Les rappels à l’ordre ont été nombreux et de toute part, les blancs dans une peur panique de me voir affirmer le contraire, des indigènes tendance hétérocrate quand j’ai soutenu le mariage pour les couples de même sexe, et des non blancs plutôt LGBT quand j’ai affirmé que Christiane Taubira et le PS avaient juste mené in fine une bonne opération de pinkwashing,. De plusieurs endroits, à plusieurs moments on m’a rappelée que j’étais blanche. Ce qui est incontestable. Je rajoute juste que je le suis comme les blancs ont dit à ma mère, ma grand-mère et ses aïeules kabyles qu’elles l’étaient, pour mieux leur faire croire qu’elles n’étaient pas tout à fait aussi sauvages que le reste de la population algérienne et tenter de les acculturer via la conversion au christianisme. http://bougnoulosophe.blogspot.fr/2012/02/le-trou-noir-de-la-laicite-francaise-la.html

[5] White appropriation of black cultural experience is a way of getting a bit of the Other... Wherein whatever difference of that Other inhabits is eradicated, via exchange, by a consumer cannibalism that not only displaces the Other but denies the significance of that Others history through a process of decontextualization. » (bell hooks)

[6] Il faut dire que les personnes intersexes sont encore trop souvent dès la naissance soumis à l’arbitraire des médecins dont la seule préoccupation est de préserver une soi disante naturalité à l’hétérosexuation et qui parfois sans même consulter les parents opèrent le nouveau né sans lui laisser la moindre chance de décider pour lui même quand il sera prêt à le faire s’il souhaite être un garçon, une fille ou préserver son identité intersexuée. C’est la même idéologisation de la « nature » par les scientifiques qui anime les médecins de nos protocoles hospitaliers.

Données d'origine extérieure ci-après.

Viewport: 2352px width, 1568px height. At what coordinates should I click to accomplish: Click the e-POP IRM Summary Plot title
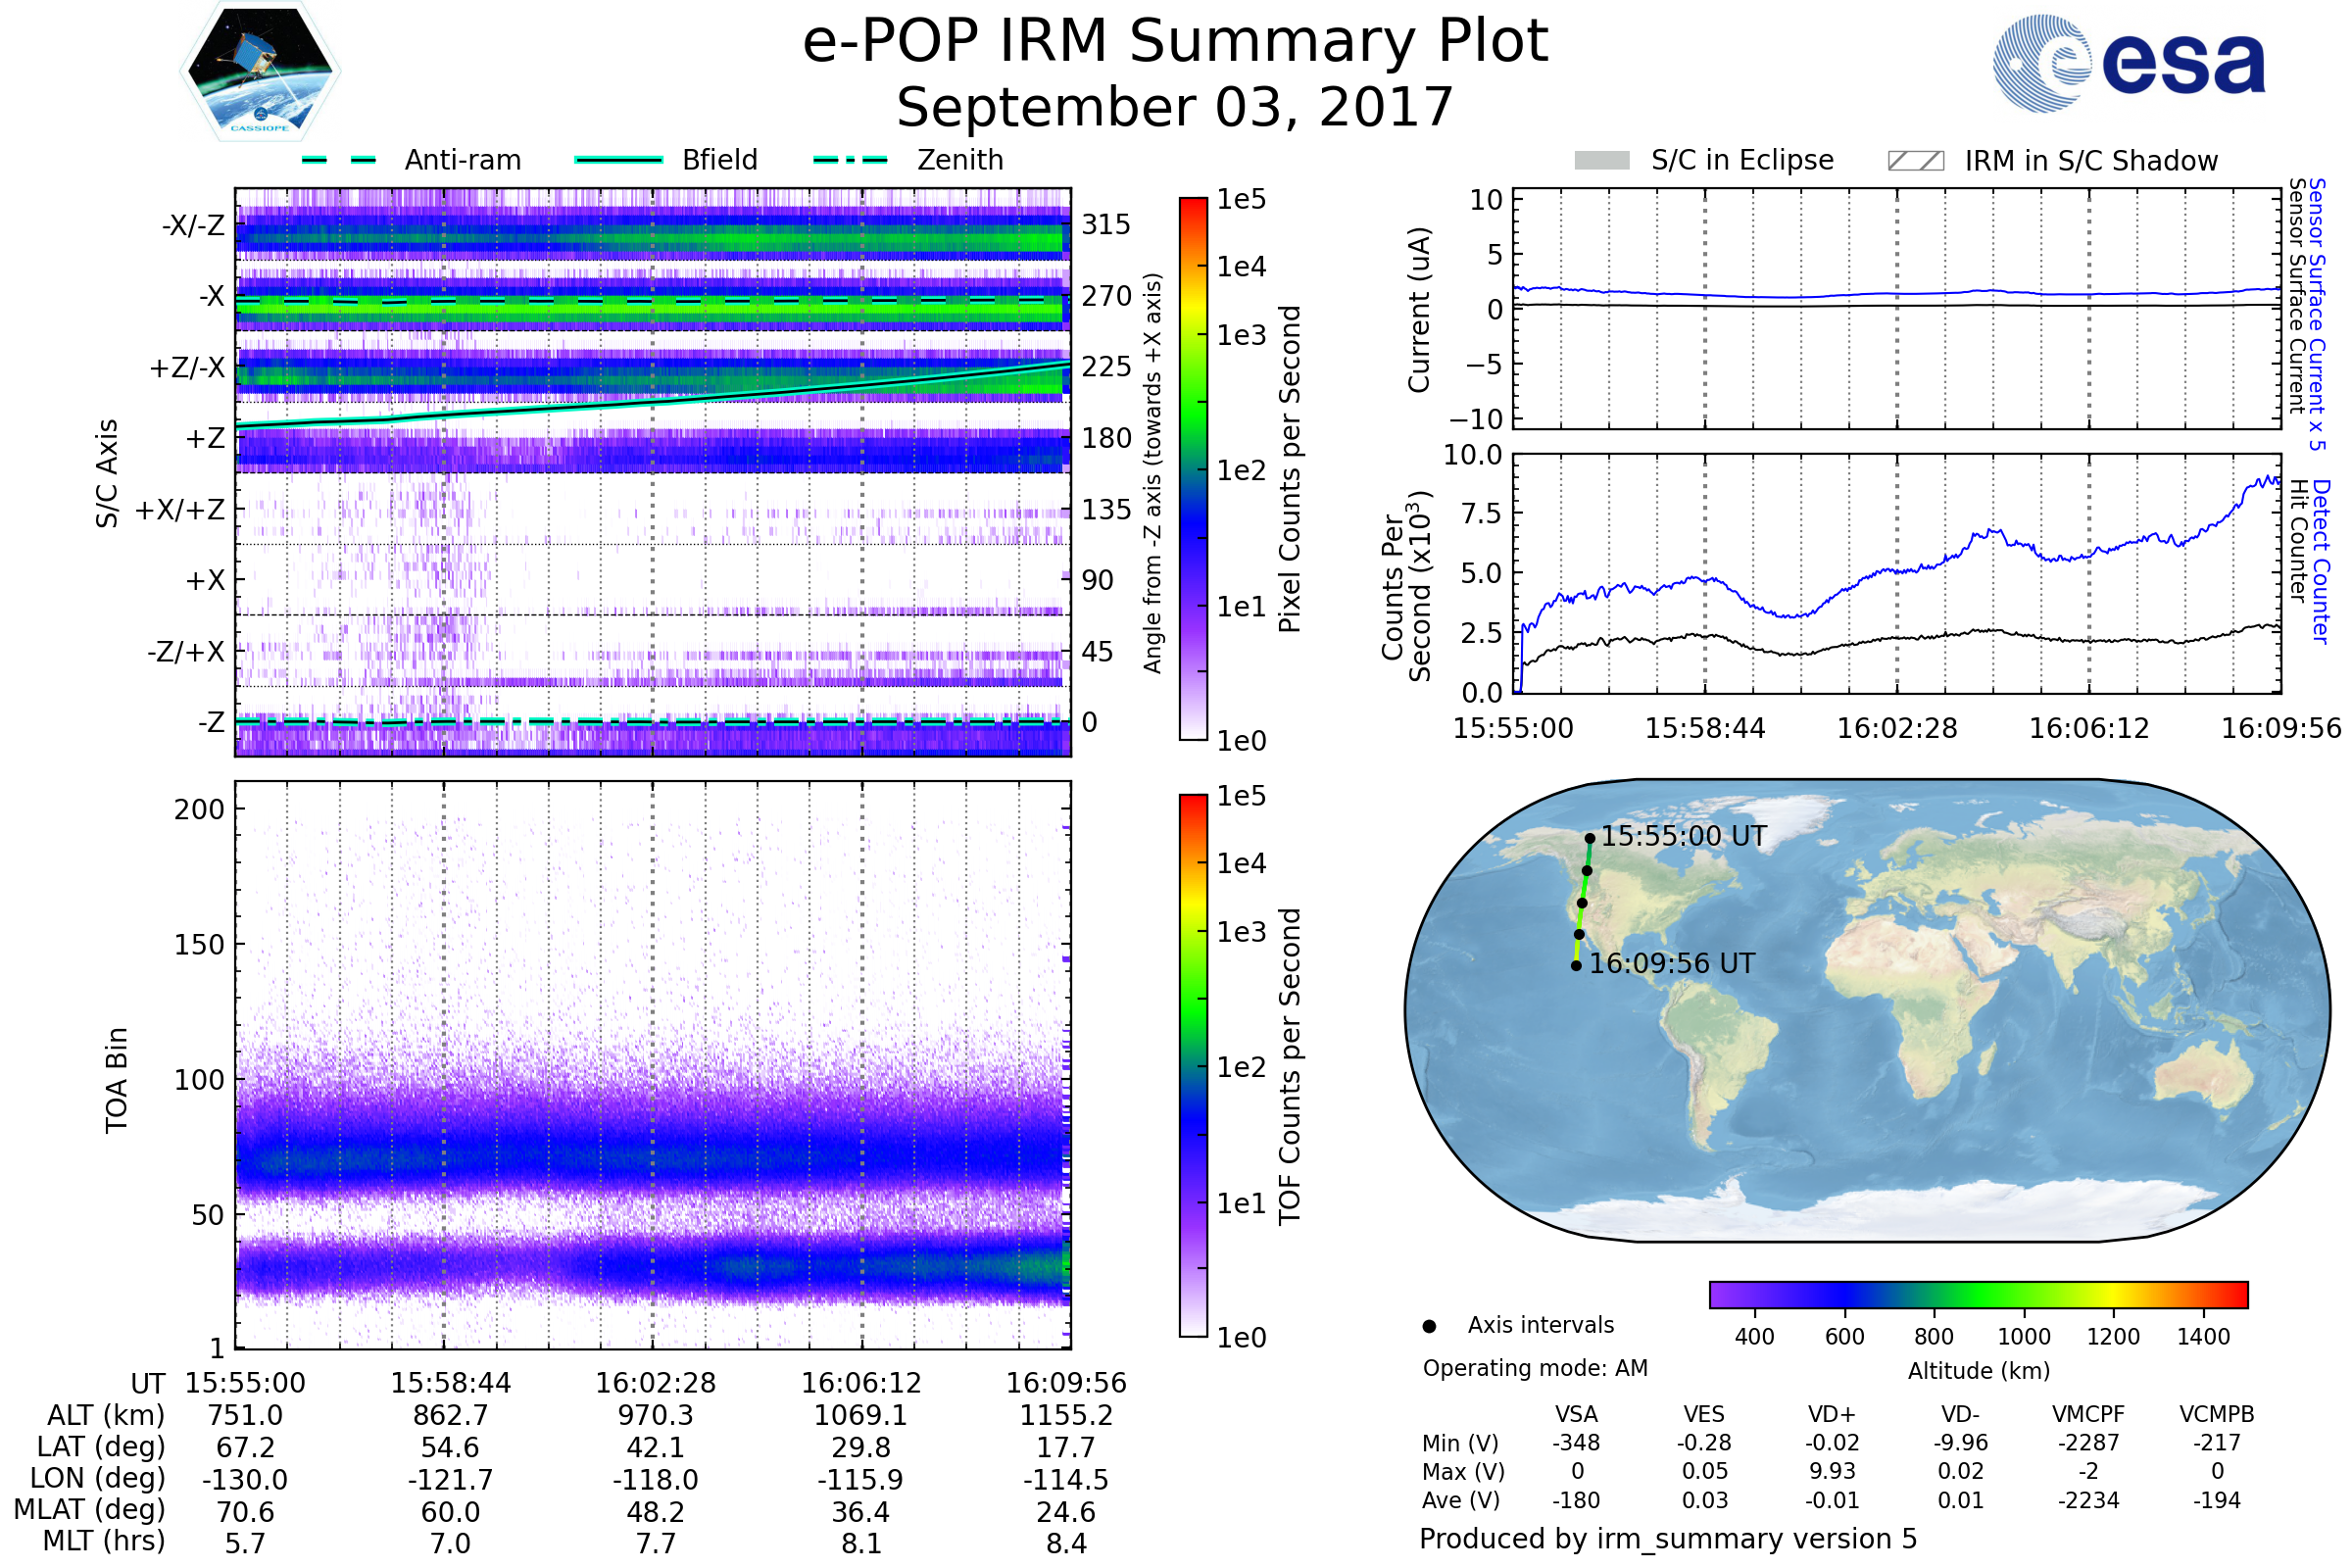coord(1175,42)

[8] Mais je crois que la chose est plus nuancée que cela. Je n’étais pas, moi Lalla Kowska, cette construction, c’est Jean Christian qui l’était, et qui a fait tout ce qu’il a pu pour la maintenir hissée haut autant que possible. Et là encore il faut rajouter qu’il se peut que JC soit encore un peu moi ou qu’en tout cas nous ayons tous les deux des organes en commun. Peut-être il serait intéressant d’interroger cette histoire en puisant dans celles inversée de l’émigration et de l’immigration, comme une sorte de « double présence » en miroir à « La double absence » d’Abdelmalek Sayad.

[10] Il est intéressant de constater que les femmes trans sont construites dans l’imaginaire hétérobio sur un modèle similaire à celui des femmes noires dans celui des colons blancs : le sang chaud, à l’appétit sexuel vorace ,des femmes viriles. Triple cagnotte pour les hommes, l’accès au sexe garanti sans avoir à s’enquérir d’un consentement quelconque et aucun risque de se retrouver piégé dans une paternité non désirée tout en protégeant la fiction blanche et bio de l’épouse//mère amoureuse et dévouée qui attend au foyer dans la métropole.

[12] Autant de métamorphoses qu’un usage queer des hormones, ludique et occasionnel, ne permet pas d’appréhender.

[13] Si Farida Belghoul rencontre autant de succès – y compris chez ceux qui la dénoncent en expliquant qu’il n’y a pas de théorie du genre et en invisibilisant dans un même temps les vies intersexes et trans – c’est qu’elle dit quelque chose d’ancré dans ce que les personnes bios perçoivent : être trans c’est d’abord avoir un problème mental. Même les représentations amicales, de Sciamma à Dolan racontent la même histoire, nous devrions bien pouvoir nous contenter du déguisement.